AIM. Count how many lines in the entries below contain the string "cell", treating uppercase and lowercase as different. Reply with the number only.

Extracted records:

::::

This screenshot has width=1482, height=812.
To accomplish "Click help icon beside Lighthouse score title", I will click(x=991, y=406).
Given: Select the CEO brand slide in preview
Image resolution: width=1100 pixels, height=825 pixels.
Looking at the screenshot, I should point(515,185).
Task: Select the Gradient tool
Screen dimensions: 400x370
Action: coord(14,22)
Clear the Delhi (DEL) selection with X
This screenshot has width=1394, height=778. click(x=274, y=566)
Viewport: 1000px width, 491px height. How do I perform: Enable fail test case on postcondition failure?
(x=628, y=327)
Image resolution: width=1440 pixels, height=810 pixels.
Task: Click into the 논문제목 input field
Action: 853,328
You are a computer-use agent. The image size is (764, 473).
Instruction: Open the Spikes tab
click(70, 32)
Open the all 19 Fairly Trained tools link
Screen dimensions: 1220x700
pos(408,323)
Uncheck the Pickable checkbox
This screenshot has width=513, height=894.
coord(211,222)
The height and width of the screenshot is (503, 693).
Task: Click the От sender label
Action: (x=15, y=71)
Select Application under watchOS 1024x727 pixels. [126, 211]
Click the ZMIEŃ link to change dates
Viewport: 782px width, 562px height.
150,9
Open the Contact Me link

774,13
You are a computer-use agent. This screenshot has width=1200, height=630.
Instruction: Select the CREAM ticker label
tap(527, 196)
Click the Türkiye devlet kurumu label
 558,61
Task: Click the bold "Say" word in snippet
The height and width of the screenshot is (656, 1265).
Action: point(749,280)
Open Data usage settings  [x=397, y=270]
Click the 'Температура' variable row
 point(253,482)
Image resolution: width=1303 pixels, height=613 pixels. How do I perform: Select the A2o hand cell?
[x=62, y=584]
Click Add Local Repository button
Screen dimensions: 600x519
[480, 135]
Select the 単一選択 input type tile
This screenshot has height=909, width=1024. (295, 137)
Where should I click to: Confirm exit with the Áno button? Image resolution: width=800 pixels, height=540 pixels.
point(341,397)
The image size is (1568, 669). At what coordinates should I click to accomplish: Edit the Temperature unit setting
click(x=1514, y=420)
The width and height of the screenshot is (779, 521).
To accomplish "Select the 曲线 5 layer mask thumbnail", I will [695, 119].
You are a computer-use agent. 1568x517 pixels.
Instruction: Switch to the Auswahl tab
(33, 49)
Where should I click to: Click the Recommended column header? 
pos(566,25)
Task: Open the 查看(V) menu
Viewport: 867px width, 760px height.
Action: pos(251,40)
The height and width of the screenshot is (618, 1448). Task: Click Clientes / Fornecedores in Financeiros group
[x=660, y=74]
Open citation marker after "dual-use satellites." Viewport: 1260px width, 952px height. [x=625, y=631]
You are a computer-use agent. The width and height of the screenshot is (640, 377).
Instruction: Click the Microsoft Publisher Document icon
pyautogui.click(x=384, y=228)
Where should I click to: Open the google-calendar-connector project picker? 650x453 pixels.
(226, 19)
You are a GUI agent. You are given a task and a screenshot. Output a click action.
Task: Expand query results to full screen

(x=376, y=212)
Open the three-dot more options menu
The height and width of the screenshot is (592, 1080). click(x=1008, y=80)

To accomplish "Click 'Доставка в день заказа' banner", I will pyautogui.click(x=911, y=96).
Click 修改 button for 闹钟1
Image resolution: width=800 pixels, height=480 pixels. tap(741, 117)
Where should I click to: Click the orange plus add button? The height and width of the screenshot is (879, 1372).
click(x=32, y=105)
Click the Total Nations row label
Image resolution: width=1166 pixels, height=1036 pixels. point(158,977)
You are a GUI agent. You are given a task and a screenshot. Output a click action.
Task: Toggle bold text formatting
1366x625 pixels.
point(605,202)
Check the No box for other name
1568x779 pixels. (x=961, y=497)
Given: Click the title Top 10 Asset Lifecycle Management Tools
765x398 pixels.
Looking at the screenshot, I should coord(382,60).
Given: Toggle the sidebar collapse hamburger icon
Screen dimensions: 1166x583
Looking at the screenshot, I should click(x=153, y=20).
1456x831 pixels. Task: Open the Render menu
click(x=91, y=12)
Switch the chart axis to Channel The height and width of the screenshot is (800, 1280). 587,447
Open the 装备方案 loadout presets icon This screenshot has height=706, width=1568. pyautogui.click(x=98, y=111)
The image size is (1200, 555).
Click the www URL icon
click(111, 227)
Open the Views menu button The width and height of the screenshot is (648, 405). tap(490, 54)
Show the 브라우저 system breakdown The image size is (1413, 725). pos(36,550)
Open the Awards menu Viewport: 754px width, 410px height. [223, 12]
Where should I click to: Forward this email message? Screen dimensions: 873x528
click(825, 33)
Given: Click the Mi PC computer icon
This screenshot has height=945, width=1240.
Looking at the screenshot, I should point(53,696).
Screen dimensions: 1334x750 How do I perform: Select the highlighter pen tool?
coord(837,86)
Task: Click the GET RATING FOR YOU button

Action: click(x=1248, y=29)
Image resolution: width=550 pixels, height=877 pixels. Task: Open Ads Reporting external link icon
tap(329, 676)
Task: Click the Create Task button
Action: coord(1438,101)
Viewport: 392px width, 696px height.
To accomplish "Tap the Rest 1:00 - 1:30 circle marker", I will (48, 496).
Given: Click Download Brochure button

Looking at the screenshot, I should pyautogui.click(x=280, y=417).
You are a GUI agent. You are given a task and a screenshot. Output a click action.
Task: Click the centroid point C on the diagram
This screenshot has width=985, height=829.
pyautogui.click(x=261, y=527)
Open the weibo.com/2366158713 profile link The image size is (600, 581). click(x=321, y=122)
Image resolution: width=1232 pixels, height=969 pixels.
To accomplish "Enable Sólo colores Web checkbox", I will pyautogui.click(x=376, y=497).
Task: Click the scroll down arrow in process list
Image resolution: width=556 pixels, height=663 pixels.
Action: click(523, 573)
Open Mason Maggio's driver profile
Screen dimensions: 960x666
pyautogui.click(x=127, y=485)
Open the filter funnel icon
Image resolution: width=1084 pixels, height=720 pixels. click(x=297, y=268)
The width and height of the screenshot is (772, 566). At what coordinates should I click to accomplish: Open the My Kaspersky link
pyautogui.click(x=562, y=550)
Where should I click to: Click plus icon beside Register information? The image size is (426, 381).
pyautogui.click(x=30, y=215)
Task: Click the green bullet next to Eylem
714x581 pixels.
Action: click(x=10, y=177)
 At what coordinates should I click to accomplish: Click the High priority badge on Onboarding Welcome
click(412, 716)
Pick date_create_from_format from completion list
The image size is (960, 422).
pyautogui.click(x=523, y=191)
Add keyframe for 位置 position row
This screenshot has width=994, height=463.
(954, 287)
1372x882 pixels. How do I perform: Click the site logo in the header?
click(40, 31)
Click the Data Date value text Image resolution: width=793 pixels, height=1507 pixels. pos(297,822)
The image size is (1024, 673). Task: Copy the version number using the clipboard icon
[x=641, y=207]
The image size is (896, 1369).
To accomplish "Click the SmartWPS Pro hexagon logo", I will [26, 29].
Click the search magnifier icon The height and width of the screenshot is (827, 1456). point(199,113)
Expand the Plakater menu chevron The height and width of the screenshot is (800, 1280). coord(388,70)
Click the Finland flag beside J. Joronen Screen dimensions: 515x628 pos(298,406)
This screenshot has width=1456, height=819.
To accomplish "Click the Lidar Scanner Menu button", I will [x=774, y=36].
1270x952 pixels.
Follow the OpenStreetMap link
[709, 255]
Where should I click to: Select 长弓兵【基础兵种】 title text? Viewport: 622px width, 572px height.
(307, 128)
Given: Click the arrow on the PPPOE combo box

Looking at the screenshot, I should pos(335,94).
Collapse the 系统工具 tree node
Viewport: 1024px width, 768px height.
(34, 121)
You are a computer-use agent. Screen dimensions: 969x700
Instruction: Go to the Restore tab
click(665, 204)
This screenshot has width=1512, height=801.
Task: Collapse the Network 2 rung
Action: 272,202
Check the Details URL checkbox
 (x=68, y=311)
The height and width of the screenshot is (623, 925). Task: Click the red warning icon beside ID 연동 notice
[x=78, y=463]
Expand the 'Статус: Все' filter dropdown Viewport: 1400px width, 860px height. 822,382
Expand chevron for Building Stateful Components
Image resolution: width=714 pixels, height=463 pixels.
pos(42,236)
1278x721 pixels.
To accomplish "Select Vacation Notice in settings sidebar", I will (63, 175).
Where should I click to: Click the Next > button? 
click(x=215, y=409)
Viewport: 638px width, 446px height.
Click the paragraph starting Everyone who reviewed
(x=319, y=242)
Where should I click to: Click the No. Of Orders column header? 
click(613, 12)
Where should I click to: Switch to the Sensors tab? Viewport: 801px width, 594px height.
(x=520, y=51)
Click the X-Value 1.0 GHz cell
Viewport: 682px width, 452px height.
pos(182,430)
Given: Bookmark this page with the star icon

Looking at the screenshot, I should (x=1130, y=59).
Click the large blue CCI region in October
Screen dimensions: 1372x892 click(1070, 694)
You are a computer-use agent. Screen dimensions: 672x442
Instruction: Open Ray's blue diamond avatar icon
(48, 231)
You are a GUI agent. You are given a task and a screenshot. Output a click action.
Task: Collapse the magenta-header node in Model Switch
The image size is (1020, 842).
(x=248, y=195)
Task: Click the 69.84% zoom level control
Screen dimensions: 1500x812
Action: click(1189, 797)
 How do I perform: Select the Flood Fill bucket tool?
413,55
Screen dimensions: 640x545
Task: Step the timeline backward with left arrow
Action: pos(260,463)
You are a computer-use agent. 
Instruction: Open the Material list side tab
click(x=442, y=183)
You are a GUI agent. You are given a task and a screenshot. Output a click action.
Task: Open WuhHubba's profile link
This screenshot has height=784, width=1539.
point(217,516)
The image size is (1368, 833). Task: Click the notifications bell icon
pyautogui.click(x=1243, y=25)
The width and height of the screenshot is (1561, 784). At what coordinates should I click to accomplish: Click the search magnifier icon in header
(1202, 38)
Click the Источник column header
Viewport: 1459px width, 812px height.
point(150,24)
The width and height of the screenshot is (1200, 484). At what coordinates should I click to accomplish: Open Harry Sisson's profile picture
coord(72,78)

::::

THE COMPLETED TASK. 2